(WHAT TO WORK ON):
Repeat exactly, and only, the lines from the one containing "This screenshot has width=629, height=486." through the end of the records.

DATA Block Start

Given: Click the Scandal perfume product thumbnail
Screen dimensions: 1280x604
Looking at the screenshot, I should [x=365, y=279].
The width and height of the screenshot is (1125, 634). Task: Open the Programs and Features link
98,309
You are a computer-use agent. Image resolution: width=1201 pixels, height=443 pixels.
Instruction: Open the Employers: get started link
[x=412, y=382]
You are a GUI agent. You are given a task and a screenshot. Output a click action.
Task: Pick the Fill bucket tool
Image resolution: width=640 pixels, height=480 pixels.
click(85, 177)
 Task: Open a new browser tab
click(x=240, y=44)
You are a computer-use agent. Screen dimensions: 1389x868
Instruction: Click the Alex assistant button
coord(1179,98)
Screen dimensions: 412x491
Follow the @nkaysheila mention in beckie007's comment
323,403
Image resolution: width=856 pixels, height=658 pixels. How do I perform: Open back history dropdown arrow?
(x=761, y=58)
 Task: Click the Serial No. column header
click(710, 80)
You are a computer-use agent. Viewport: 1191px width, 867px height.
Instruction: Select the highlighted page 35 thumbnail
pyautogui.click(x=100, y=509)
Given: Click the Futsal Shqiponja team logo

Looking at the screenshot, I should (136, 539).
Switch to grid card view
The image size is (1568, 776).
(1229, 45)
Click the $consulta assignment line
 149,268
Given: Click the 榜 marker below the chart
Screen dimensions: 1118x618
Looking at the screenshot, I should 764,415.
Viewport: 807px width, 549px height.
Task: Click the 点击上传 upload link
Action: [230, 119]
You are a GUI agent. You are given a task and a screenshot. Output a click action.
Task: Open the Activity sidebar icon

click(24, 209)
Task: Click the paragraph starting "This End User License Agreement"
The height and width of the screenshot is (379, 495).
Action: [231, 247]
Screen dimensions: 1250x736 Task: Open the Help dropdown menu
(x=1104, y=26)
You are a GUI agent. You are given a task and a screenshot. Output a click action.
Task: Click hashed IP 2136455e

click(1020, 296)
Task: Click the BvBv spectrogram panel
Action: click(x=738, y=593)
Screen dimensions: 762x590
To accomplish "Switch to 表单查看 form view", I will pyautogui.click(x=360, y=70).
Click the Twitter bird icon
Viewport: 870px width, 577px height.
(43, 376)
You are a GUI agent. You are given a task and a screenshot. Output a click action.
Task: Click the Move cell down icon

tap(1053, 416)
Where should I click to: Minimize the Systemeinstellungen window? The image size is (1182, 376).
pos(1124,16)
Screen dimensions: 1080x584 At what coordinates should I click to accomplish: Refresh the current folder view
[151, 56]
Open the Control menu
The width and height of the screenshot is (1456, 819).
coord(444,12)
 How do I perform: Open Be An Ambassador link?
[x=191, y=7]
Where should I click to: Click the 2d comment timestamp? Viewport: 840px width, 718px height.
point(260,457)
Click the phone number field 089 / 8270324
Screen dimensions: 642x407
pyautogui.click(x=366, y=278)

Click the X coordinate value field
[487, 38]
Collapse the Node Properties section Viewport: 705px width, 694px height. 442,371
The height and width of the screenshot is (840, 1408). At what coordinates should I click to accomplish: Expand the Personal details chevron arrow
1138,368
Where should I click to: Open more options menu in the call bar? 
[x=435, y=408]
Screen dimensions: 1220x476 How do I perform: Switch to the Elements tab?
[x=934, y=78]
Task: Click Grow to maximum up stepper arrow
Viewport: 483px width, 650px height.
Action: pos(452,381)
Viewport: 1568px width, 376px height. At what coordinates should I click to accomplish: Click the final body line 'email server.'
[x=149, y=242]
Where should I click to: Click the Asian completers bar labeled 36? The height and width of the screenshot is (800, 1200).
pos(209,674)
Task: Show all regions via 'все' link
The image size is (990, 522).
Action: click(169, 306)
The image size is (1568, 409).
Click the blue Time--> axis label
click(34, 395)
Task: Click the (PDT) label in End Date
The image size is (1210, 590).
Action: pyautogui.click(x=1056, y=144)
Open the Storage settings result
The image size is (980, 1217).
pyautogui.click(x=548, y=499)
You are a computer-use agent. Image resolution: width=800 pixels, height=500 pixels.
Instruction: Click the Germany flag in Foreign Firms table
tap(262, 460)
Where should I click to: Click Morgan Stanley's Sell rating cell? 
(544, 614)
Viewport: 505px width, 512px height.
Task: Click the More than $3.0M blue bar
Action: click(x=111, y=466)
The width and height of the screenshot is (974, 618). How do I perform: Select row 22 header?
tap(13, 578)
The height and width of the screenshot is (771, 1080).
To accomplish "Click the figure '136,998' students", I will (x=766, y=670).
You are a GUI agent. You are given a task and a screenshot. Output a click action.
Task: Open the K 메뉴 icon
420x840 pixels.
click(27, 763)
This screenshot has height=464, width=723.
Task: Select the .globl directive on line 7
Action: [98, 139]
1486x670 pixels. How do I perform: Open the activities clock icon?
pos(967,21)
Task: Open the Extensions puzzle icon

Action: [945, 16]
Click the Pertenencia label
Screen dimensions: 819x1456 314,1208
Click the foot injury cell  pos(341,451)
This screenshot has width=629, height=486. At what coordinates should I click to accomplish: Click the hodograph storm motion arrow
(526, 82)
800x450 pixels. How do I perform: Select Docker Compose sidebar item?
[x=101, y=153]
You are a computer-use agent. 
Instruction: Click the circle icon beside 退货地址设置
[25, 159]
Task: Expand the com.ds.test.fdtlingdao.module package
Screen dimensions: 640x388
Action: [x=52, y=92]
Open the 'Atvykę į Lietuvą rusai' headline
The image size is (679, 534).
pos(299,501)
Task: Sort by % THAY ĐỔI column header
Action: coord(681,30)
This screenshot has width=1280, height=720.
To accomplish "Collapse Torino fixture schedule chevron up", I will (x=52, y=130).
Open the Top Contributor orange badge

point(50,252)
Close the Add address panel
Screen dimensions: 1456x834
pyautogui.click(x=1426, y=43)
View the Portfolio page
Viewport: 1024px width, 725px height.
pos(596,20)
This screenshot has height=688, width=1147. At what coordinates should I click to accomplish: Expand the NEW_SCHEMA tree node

DATA Block End

(ANSWER TO THIS EXERCISE):
This screenshot has width=629, height=486. At what coordinates should I click to accomplish: Click the hodograph storm motion arrow
(526, 82)
800x450 pixels. How do I perform: Select Docker Compose sidebar item?
[x=101, y=153]
You are a computer-use agent. 
Instruction: Click the circle icon beside 退货地址设置
[25, 159]
Task: Expand the com.ds.test.fdtlingdao.module package
Screen dimensions: 640x388
Action: [x=52, y=92]
Open the 'Atvykę į Lietuvą rusai' headline
The image size is (679, 534).
pos(299,501)
Task: Sort by % THAY ĐỔI column header
Action: coord(681,30)
This screenshot has width=1280, height=720.
To accomplish "Collapse Torino fixture schedule chevron up", I will (x=52, y=130).
Open the Top Contributor orange badge

point(50,252)
Close the Add address panel
Screen dimensions: 1456x834
pyautogui.click(x=1426, y=43)
View the Portfolio page
Viewport: 1024px width, 725px height.
pos(596,20)
This screenshot has height=688, width=1147. At what coordinates should I click to accomplish: Expand the NEW_SCHEMA tree node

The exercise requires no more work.